Baranov est de la génération artistique des cubo-futuristes : Bourliouk, Alexandra Exter, Natalia Gontcharova, Tatline, Larionov, Malévitch. Comme eux il abandonne rapidement impressionnisme et pointillisme pour ce qu'on a appelé le cézannisme géométrique. Il expose dès 1907 et, en 1910, s'installe à Paris - à la Ruche. Il rencontre Robert et Sonia Delaunay (Sonia Terk, elle aussi ukrainienne) avec lesquels il restera lié jusqu'à sa mort. En France, il prend le pseudonyme de Daniel Rossiné.

Entre 1913 et 1915, Baranov produit une série de sculptures dites polytechniques, en métal polychrome, bois, carton... où il se montre précurseur du dadaïsme - l'une d'elles, Symphonie n°2, provoquera tant de sarcasmes qu'il ira la jeter dans la Seine. Seulement cinq de ces sculptures ont survécu, dont lSymphonie n°1, actuellement dans les réserves du MOMA, et Rythme que l'on peut voir ci-dessus (1).




Vladimir Baranov-Rossiné - Autoportrait, 1913


De retour en Russie en 1917, immédiatement après la révolution de février, il prend part à l'effervescence artistique des années 18-24 et enseigne notamment au Vkhutemas. Il émigre en France en 1925 quand les avant-gardes artistiques commencent à être marginalisées avant d'être stigmatisées (2).

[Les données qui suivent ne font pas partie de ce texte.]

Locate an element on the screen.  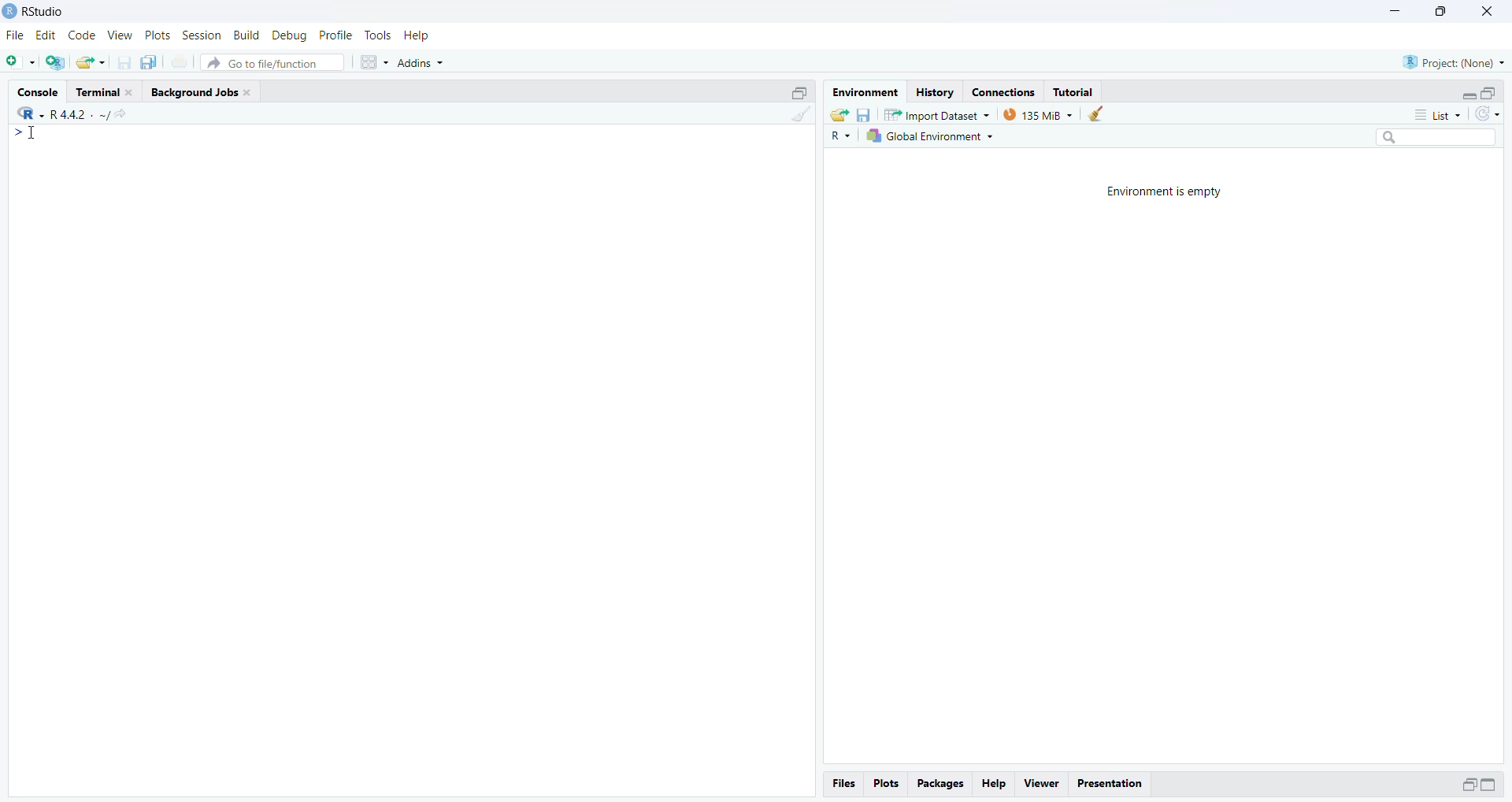
Console is located at coordinates (40, 91).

Baranov-Rossiné était un inventeur - il est crédité d'un procédé de camouflage (3), d'un dispositif de production de boissons gazeuses et surtout du piano optophonique permettant, grâce à un clavier actionnant une série de disques de verre coloré associés à une source lumineuse, de jouer avec la lumière.



Le piano optophonique de Vladimir Baranov-Rossiné
Mis en ligne par The elusive FACS machine!


Baranov-Rossiné échappa aux dangers de son siècle, une première fois en se réfugiant en Norvège de 1914 à 1917, et une seconde fois, donc, en fuyant préventivement la stalinisation de l'art soviétique. Mais pas la troisième fois, quand il décida de rester en France en 1940 - arrêté en 1943, il est très certainement mort en Vernichtungslager, probablement en 1944, peut-être à Auschwitz. Ayez une pensée pour l'homme aux statues de bois, de zinc, de carton et de coquilles d'œuf pilées, l'homme qui jouait de la lumière.




Vladimir Baranov-Rossiné - Autoportrait

(1) Voir également ici et là (dans les deux cas courtesy of St Petersburg Gallery, London). La Sculpture polytechnique du Centre Pompidou est datée de 1929.

(2) Rappelons les dates-clés : 1926, Malévitch est évincé de la direction du Ginkhuk, et ce dernier est liquidé; 1927 : normalisation du Vkhutemas. Alexandra Exter part pour la France à peu de chose près en même temps que Baranov-Rossiné. 

(3) D'aucuns attribuent au cubo-futurisme une influence sur les méthodes de camouflage militaire et naval dans les deux conflits mondiaux... Cependant, sur cette question et a contrario, voir l'intéressant article de Patrick Peccatte.